Tuesday, December 31, 2019

THE JOB AT HAND

By Ben Greenman
from forthcoming collection, as yet untitled

The year will be remembered for the crisp weather and the magnificent views of the lake and the mountains behind it. Friday was one of the clearest days ever experienced, the visibility almost twenty miles, and something in the air itself that seemed to sharpen the grain of the scene until it approached the resolution of nature itself. During the first part of the week there had been periods of brief rain, but they had cleared by Friday. She sat on her porch and looked south. She saw her father’s cabin on the far shore of the lake. She saw the flag waving atop town hall.
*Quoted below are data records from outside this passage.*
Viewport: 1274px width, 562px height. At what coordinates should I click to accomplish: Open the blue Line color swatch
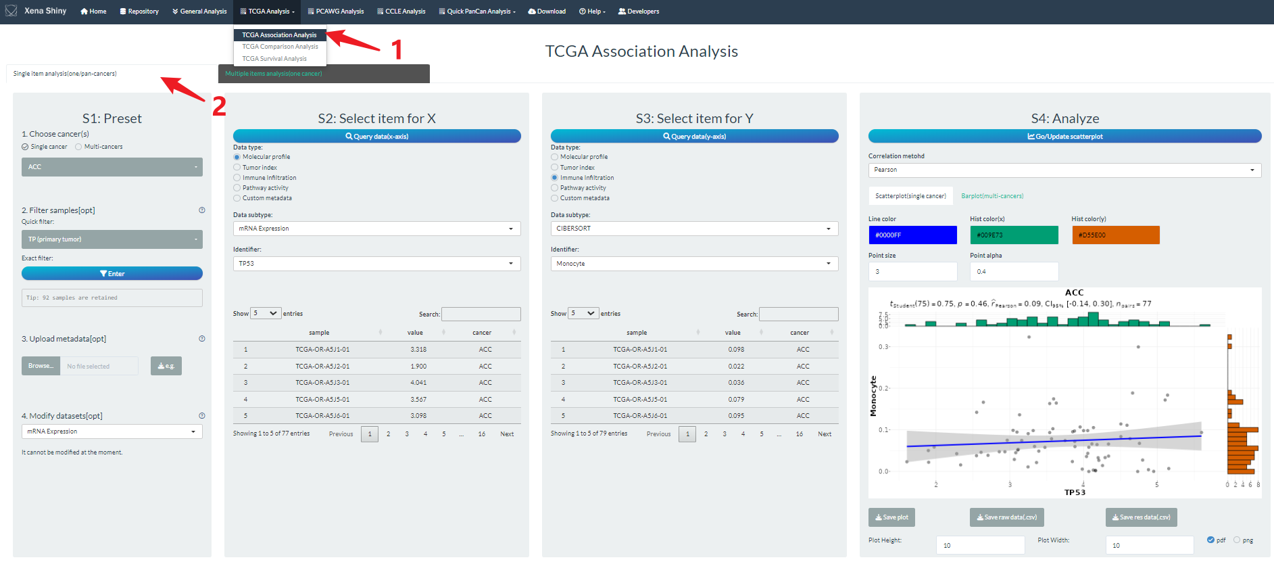pyautogui.click(x=912, y=235)

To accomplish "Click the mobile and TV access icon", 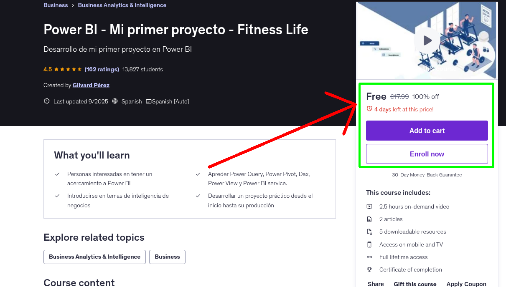I will 369,244.
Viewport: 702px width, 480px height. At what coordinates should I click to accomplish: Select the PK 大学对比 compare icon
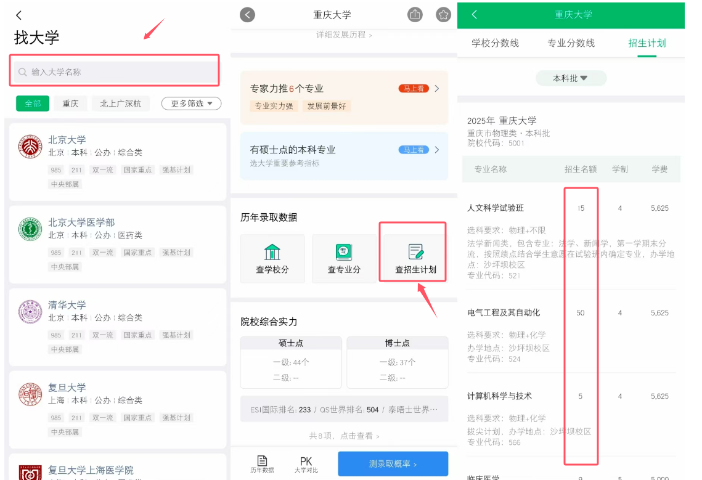tap(306, 463)
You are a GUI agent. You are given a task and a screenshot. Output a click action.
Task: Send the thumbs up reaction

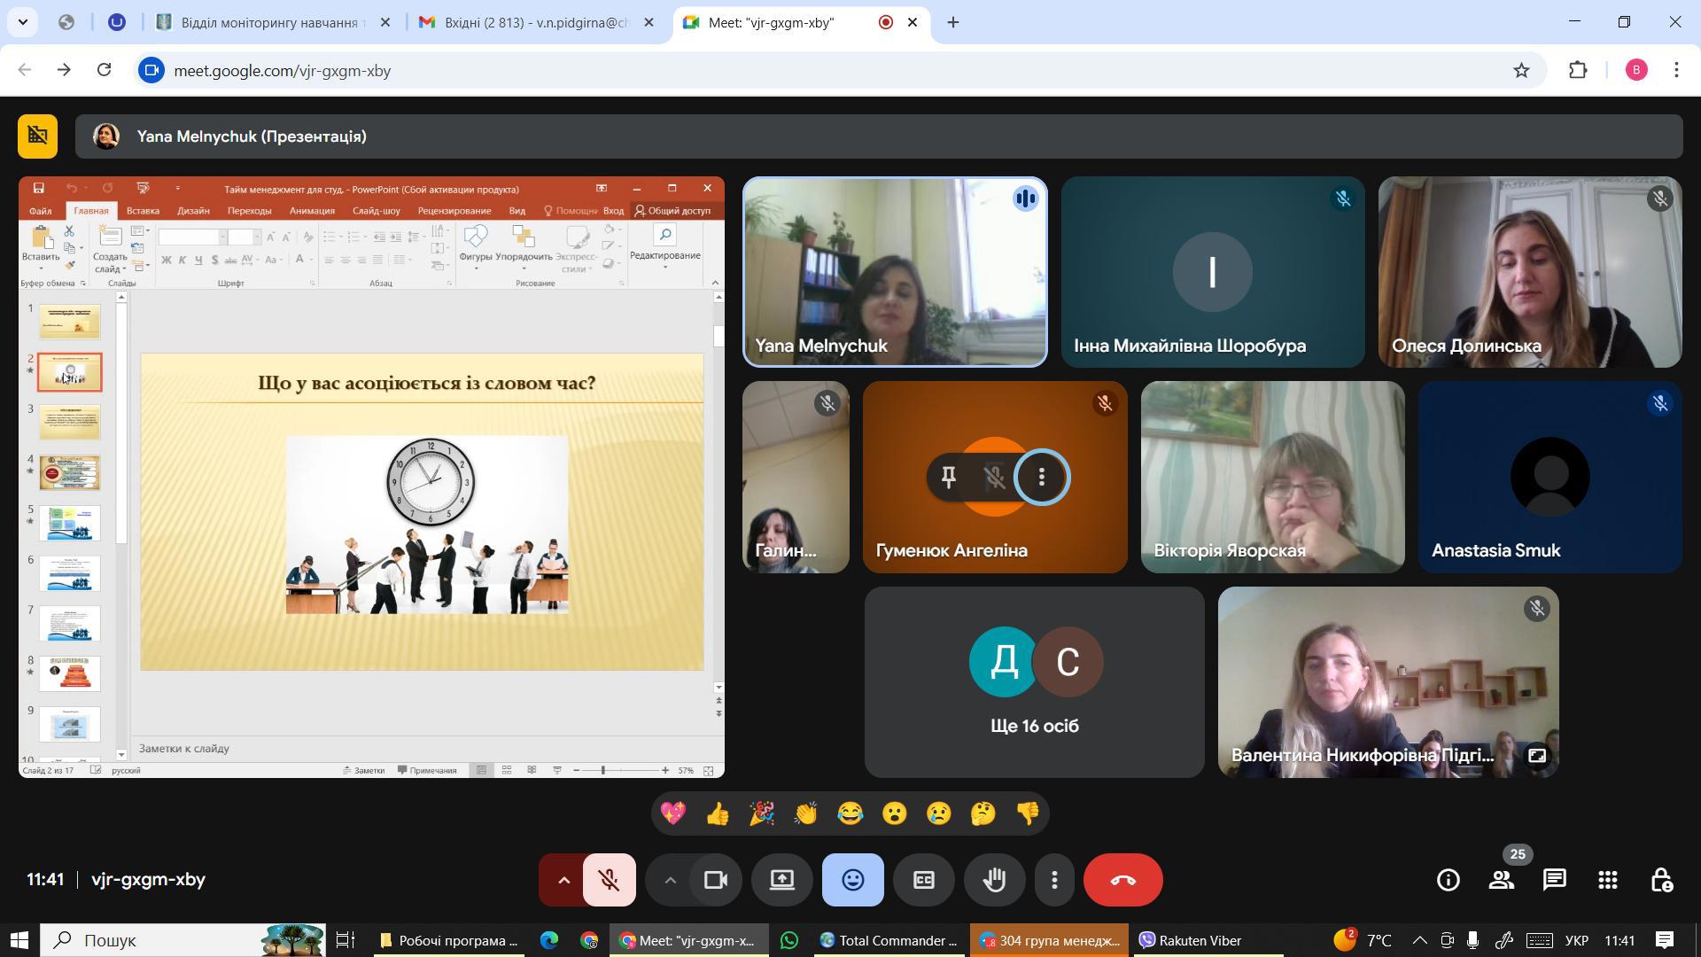click(x=718, y=813)
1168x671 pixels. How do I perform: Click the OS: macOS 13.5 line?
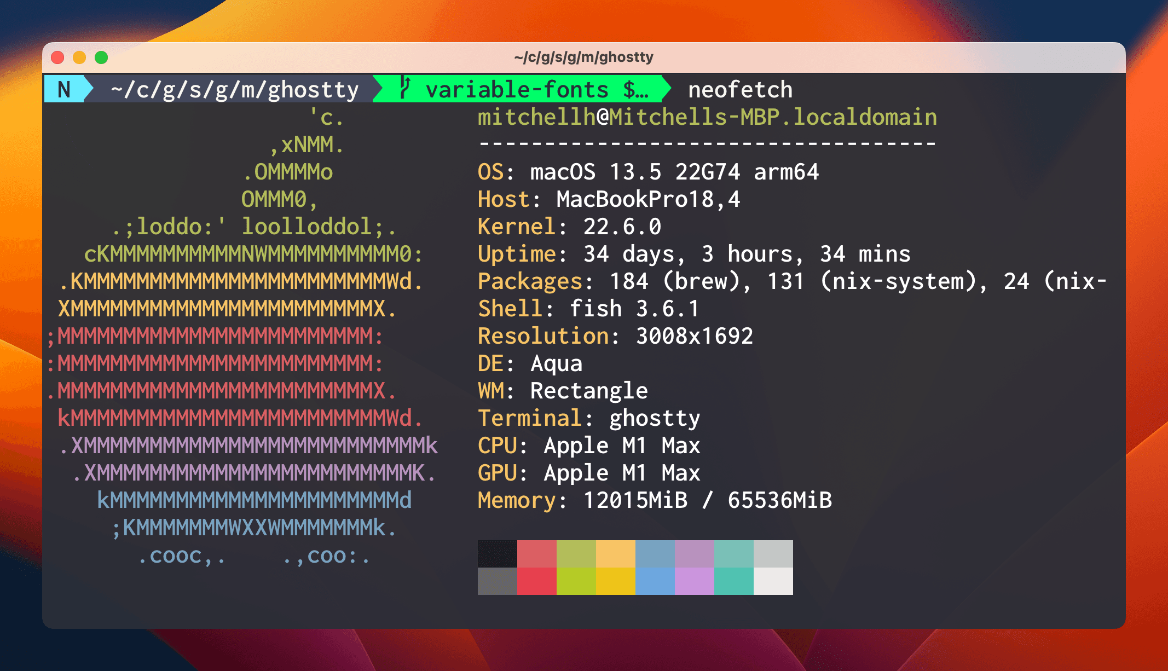tap(648, 172)
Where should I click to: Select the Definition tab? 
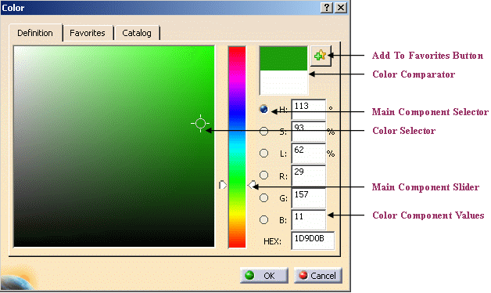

She saw the glinting glass facade of the new hotel, and the red band of the canopy over the rooftop restaurant, and even the brick chimney for the pizza oven beside which she had, just weeks before, sat and enjoyed a beer with Edward, her ex-husband, at which he had argued that they never should have separated, since they were still deeply attracted to each other and still young enough to make the most of it (“I think about your hair so much,” he had said, shaking his head ruefully as if the fault was all his), and she had passed him a plain white envelope containing enough cash to keep him focused on the job at hand, which was a simple matter, really, of driving to a lodge on the near shore where several prominent politicians were meeting for lavishly catered dinners and light hikes through the beautiful foothills, pulling into the roundabout, handing his keys to the valet—he made sure that the man got a good look at him, or rather, at his disguise, the shaggy greying hair, the scar along the left side of his jawbone—striding through the lobby, and assassinating the Senator. Edward was right. They still charged each others batteries. Even thinking of him going through the lobby with purpose set off a little firework at the base of her skull—and elsewhere. “And elsewhere,” she said to no one. She ran her hand through the long black curtain of her hair.